● **任务说明**: 请把从含有“This screenshot has width=1402, height=840.”的行到含有“coord(1240,270)”的行重新写出，将其中的“Filter”替换为“Sort”，其余内容保持不变。答案中不要包含图片。

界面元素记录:
——————————
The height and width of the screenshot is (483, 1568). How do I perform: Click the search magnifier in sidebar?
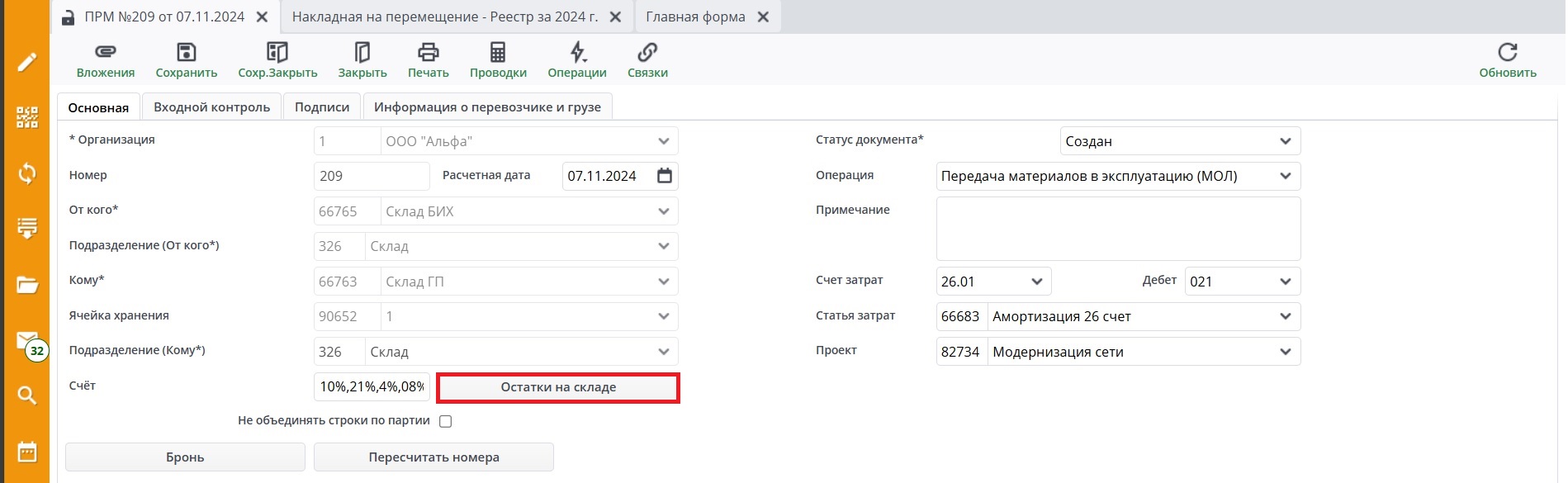click(x=27, y=395)
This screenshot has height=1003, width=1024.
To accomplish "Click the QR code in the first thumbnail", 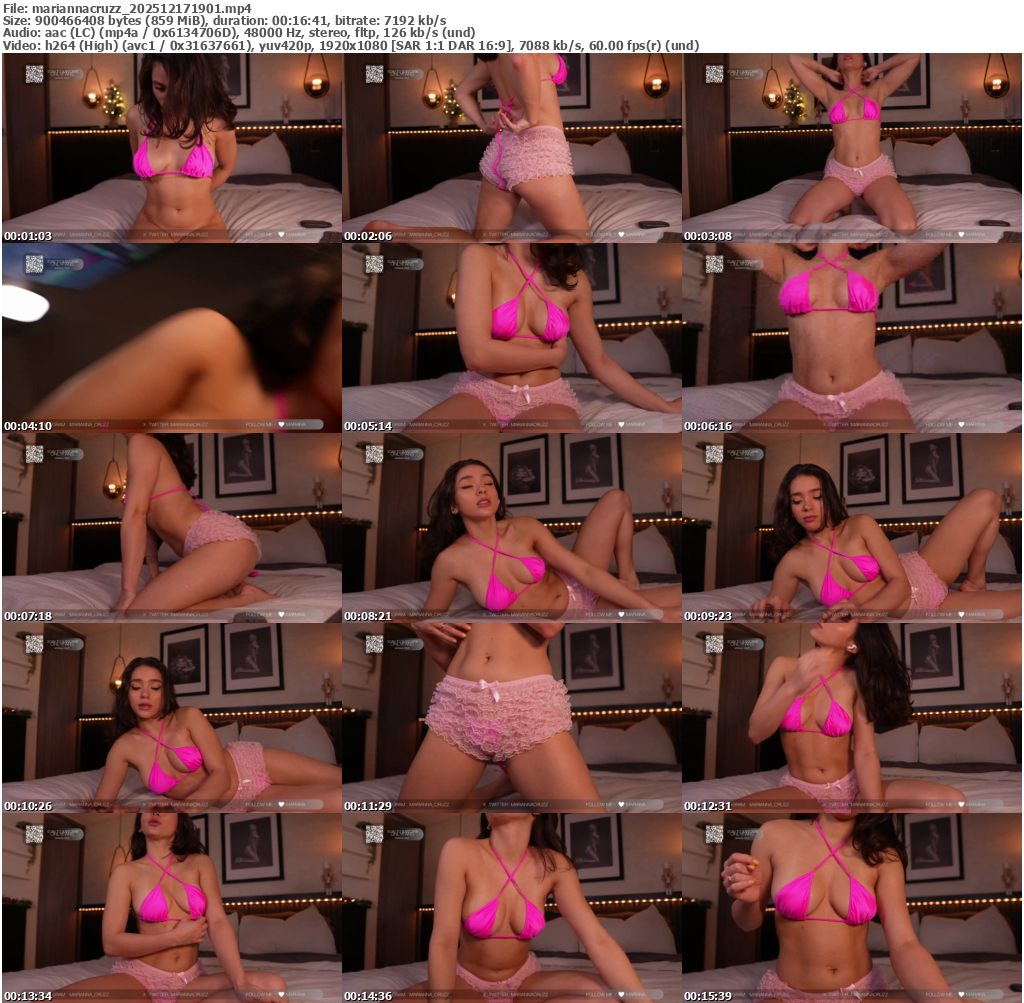I will click(34, 73).
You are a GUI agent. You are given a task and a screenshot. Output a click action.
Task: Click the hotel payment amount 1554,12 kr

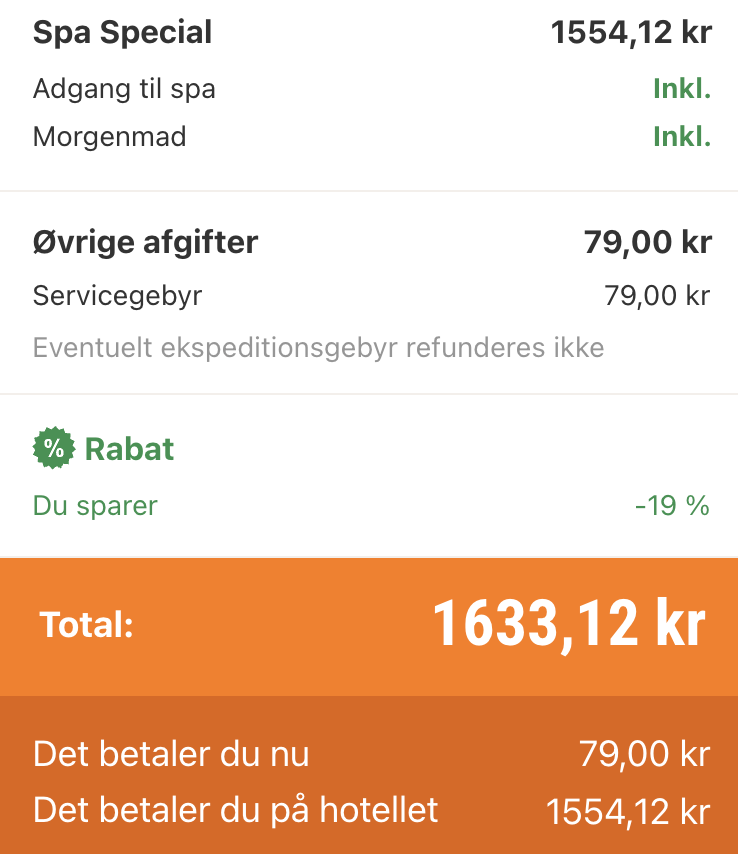tap(627, 812)
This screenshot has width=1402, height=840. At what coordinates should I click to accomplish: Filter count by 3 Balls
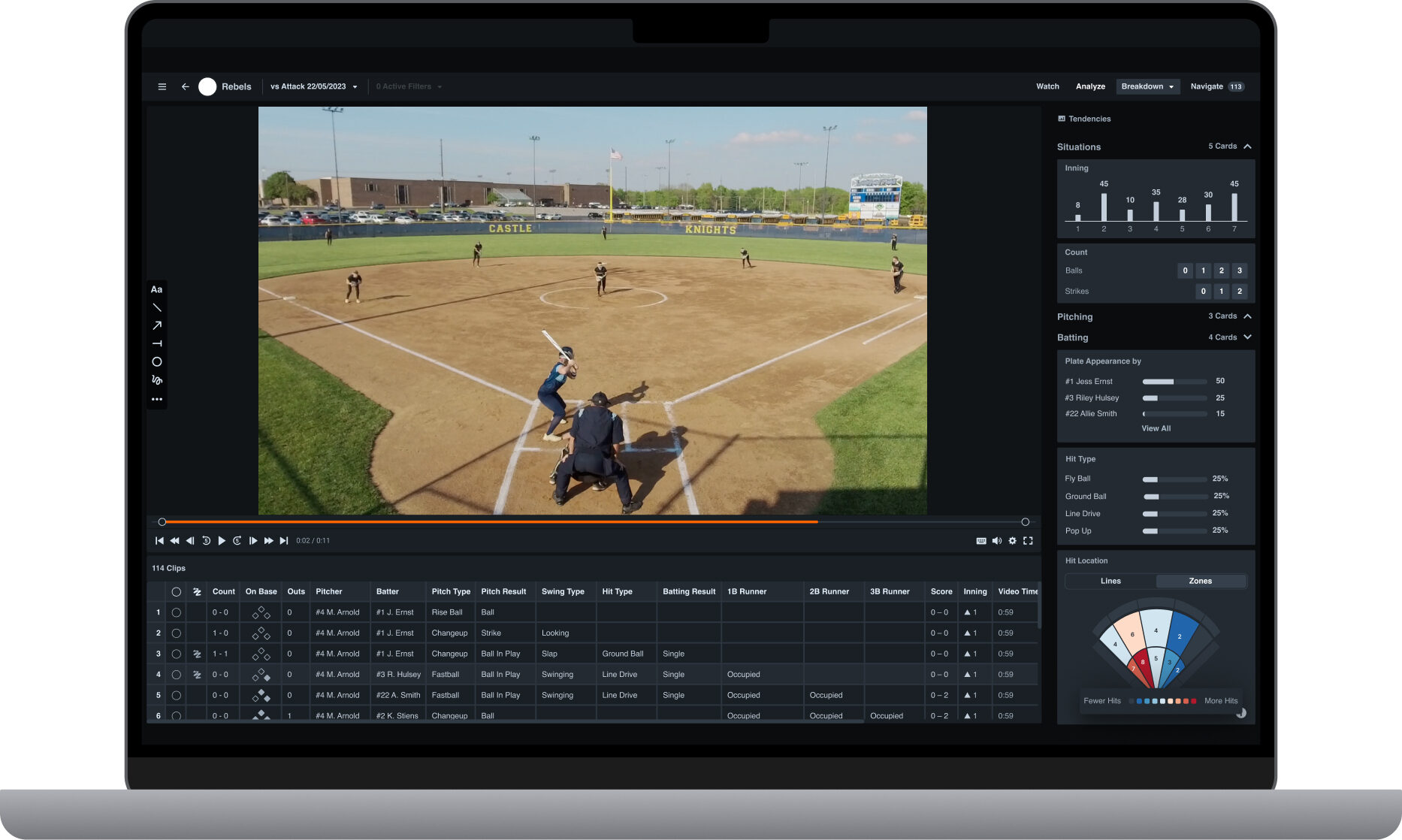coord(1240,270)
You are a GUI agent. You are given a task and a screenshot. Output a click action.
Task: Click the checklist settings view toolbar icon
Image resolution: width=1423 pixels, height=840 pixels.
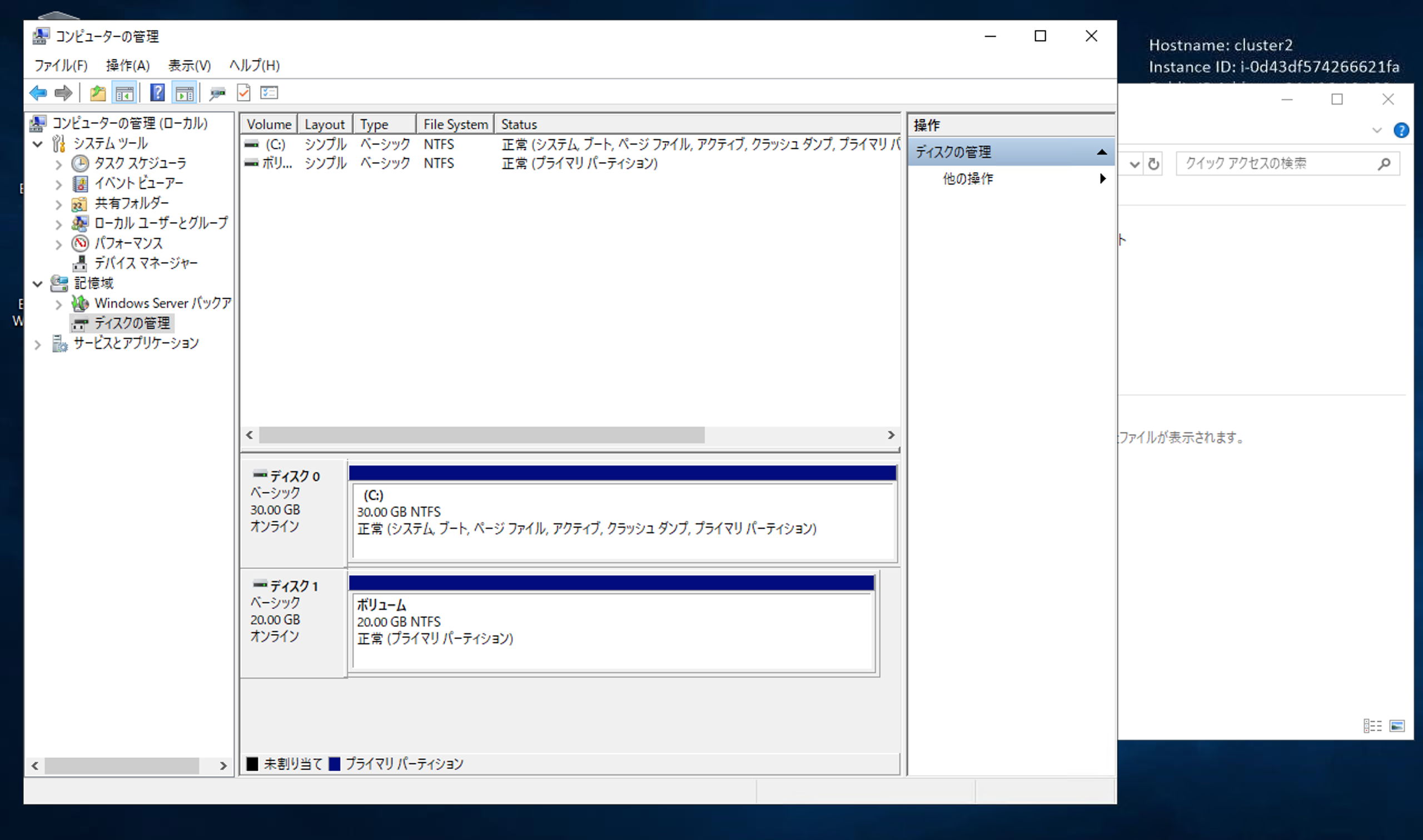pyautogui.click(x=269, y=92)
——————————
● **参考答案**:
This screenshot has width=1402, height=840. At what coordinates should I click to accomplish: Sort count by 3 Balls
coord(1240,270)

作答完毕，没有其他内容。